The bowler also paradoxically functioned as a way for this singular artist to present himself as an anonymous type in public. Magritte began donning bowler hats for photographs around this time. The hatted gentlemen in the paintings are therefore often interpreted as a type of self-portrait—a theory first perpetuated by Magritte’s dealer, Alexander Iolas.
Urban streets were no longer teeming with bowler hats by the 1950s, though. “A bowler would have been seen as old-fashioned [then],” Behlen says. “Particularly as hat-wearing was on its way out.” And, so, in adopting decidedly retro fashion as a symbol for everyday anonymity—and painting it in a realistic style (during the height of the movement)—Magritte’s bowlers stood out, instead of fading into a faceless crowd.

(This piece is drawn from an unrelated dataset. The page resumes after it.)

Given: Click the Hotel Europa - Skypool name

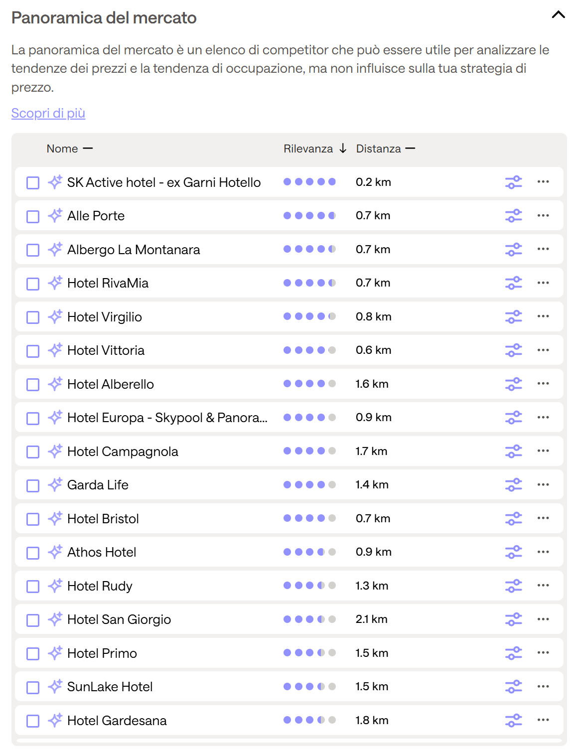Looking at the screenshot, I should [x=167, y=418].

René Magritte, The Son of Man, 1964. Photo via Wikimedia Commons.

René Magritte, The Son of Man, 1964. Photo via Wikimedia Commons.

In effect, bowler hats became Magritte’s iconographic signature. “That’s the irony,” says Haskell. “He adopts it because it’s anonymous, and it becomes Magritte himself. He’s selecting anonymity as the marker of himself.”
This is illustrated in The Son of Man, a rare example of a Magritte that was definitely intended to function as a self-portrait. The artist paints himself with a bowler hat and an oversized apple floating in front of his face obscuring his actual identity.
Which all brings us back to The Thomas Crown Affair, oddly enough, which makes such ample use of The Son of Man. Crown has posed for the video surveillance cameras, showing us who and where he is, only to seamlessly melt as a bourgeois cipher into the crowd. We can’t quite put our finger on him. Never has such ordinary clothing been such a remarkable tease.